Overview of Migration Plans
What is a Migration Plan?
A migration plan is a Kubernetes custom resource that defines:
VM Selection: Which VMs to migrate from the source provider
Resource Mapping: How to translate networks and storage to target resources
Migration Configuration: Type, timing, and behavioral settings
Target Customization: Where and how VMs should run on the target platform
Required vs. Optional Fields
Only three flags are required to create a plan: --name, --source, and --vms. Everything else is optional and has sensible defaults:
Target provider (--target): Auto-detects the first OpenShift provider in the namespace
Network/storage mappings: Auto-generated from provider inventory — only specify --network-pairs, --storage-pairs, --network-mapping, or --storage-mapping if the auto-detected defaults don’t suit your needs
Migration type (--migration-type): Defaults to cold
Target namespace (--target-namespace): Defaults to the plan namespace
Target power state (--target-power-state): Defaults to matching the source VM power state
Do not set optional flags unless you need to override the defaults. Specifying unnecessary flags makes commands harder to read and may override values you actually want.
Plan Components
Every migration plan includes:
Source Provider: The virtualization platform to migrate from (required)

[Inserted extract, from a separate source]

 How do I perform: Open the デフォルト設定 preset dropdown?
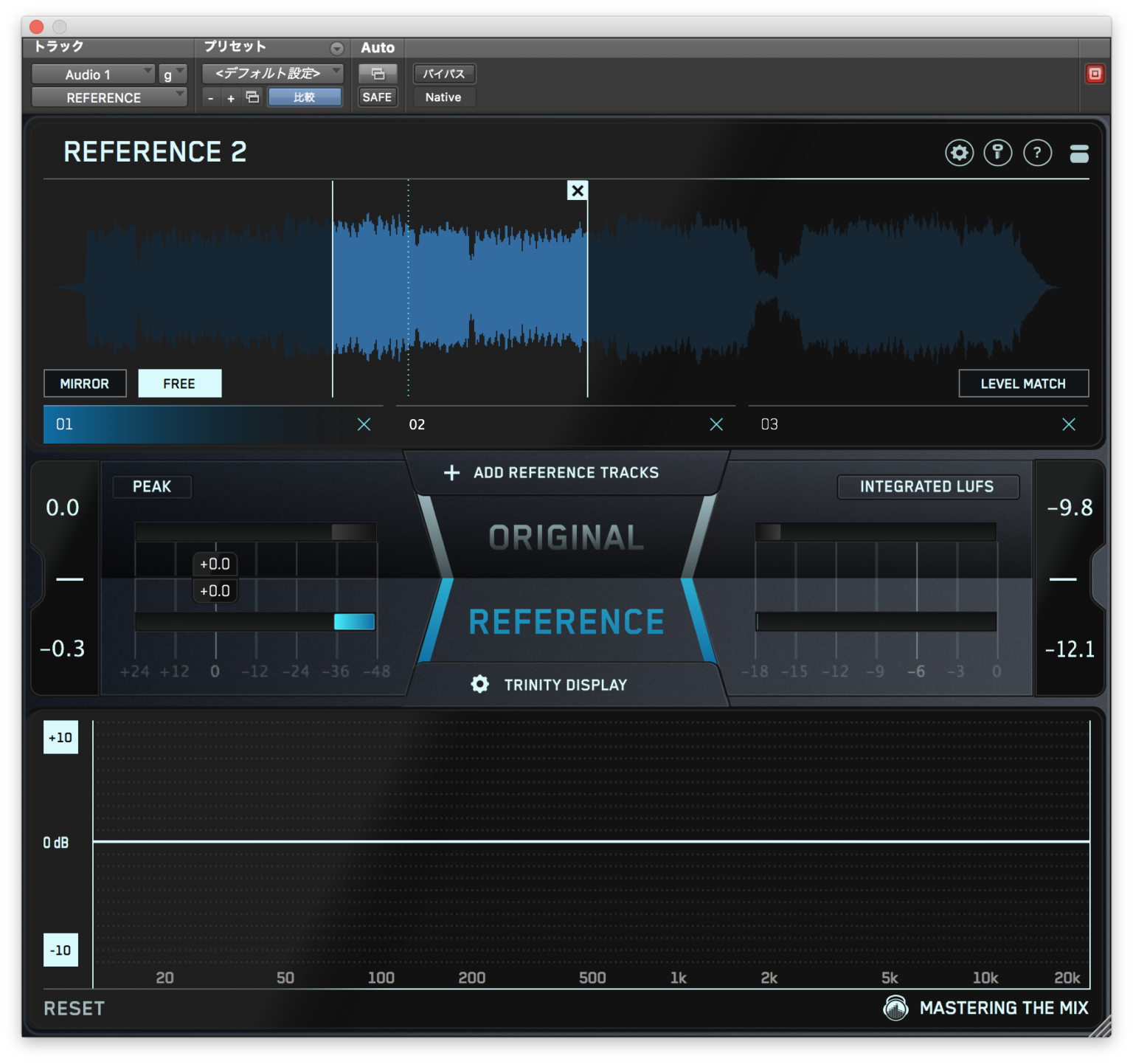(271, 73)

VM List: Specific VMs to include in the migration (required)
Target Provider: The OpenShift cluster to migrate to (auto-detected if omitted)

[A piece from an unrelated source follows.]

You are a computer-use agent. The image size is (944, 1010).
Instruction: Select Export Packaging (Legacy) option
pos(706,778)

Mappings: Network and storage resource translations (auto-generated if omitted)
Migration Settings: Type, hooks, templates, and optimization options (all optional)
VM Selection Methods
kubectl-mtv supports three flexible methods for VM selection, verified from the command code.
Note: The examples below use only the required flags. Target provider, mappings, and other settings are auto-detected. See later sections for how to override specific defaults when needed.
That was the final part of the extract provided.